Tak perlu kami sampaikan rujukannya sebab itu bagaikan kita mengajari ikan berenang. Seperti yang saya alami, siang itu kami para orang tua sekolah dikumpulkan oleh sekolah negeri berbasis agama. Rencananya sekolah menarik pungutan untuk membeli computer sebab mereka akan mengikuti UN berbasis computer (Computer Base Test). Tidak ada lembaran RKAS yang dibagikan melainkan surat pernyataan kesediaan membayar iuran pembelian computer dengan nominal Rp 500.000/siswa tanpa disertai RKAS atau RAB. Acara diisi parade sambutan dan rencana kegiatan mulai dari sambutan ketua panitia, kepala sekolah, wakil kepala bidang kurikulum, wakil kepala bidang kesiswaan, dan wakil kepala sekolah bidang sarana prasarana.

Dan tidak ada ruang atau kesempatan klarifikasi, pertanyaan atau dialog. Entah apa yang mereka pikirkan. Apakah kami para orang tua dianggap seperti anak SD kelas 1 atau 2 yang tidak tahu apa-apa. Padahal sebagai orang tua siswa kami berhak tahu apa yang hendak dilakukan sekolah.

Masak transparansi di sekolah masih kalah dengan di masjid? Lihat saja berbagai masjid yang ada. Mereka menerima infaq dari jamaah dalam sebuah kotak, tidak ada yang tahu siapa berinfaq berapa tapi jumlah dana terkumpul selalu dihitung terbuka, dicatat dalam papan dan penggunaannya ditulis juga. Kalau rencana membangun masjid kurang anggarannya ya menunggu hingga anggaran cukup atau membangun setahap demi setahap. Itu jelas dan lihat saja, jarang jamaah meributkan soal infaq yang masuk dan berapa atau dibelanjakan untuk apa.

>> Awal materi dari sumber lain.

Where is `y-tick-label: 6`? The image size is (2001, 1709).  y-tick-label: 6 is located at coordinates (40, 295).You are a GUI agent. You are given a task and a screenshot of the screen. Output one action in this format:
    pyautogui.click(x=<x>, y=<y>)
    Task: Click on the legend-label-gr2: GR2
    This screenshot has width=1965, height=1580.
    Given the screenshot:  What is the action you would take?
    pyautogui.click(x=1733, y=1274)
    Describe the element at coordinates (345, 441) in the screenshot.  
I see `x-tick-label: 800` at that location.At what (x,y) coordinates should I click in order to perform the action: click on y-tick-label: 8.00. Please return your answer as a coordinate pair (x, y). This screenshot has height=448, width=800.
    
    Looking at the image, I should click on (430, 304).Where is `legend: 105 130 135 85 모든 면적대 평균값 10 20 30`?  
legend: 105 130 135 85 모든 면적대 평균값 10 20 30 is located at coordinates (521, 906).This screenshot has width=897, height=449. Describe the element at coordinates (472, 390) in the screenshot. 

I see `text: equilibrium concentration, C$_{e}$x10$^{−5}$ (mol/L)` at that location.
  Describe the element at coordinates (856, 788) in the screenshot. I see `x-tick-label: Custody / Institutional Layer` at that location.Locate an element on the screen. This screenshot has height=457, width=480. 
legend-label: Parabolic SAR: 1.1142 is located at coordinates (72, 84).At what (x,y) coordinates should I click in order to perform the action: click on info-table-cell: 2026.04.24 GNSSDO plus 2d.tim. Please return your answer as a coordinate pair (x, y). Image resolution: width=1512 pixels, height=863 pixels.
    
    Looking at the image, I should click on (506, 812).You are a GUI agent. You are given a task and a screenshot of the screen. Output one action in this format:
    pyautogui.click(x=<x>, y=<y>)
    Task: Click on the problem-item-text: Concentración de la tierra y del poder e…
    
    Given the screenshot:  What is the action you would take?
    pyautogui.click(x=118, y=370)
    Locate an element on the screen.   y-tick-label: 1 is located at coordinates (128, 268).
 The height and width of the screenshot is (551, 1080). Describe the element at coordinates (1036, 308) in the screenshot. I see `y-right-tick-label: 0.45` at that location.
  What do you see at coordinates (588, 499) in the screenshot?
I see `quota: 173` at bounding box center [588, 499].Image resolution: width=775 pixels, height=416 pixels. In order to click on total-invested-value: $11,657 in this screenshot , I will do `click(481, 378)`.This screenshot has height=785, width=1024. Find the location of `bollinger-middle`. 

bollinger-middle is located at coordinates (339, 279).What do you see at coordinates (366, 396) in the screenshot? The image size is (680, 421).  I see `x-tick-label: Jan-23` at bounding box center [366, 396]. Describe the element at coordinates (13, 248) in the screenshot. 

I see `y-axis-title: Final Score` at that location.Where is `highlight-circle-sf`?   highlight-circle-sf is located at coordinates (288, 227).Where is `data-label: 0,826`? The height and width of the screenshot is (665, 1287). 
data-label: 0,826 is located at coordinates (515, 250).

Jargon para pengelola sekolah minta keikhlasan agar dapat pahala namun mereka tidak melakukan transparansi, kewajiban yang diamanarkan oleh aturan. Ah sampai kapan mereka menyadari atas kewajiban itu? Bukankah rakyat melalui Negara telah memenuhi kewajiban meningkatkan kesejahteraan para guru. Lantas kapan para pengelola sekolah berubah?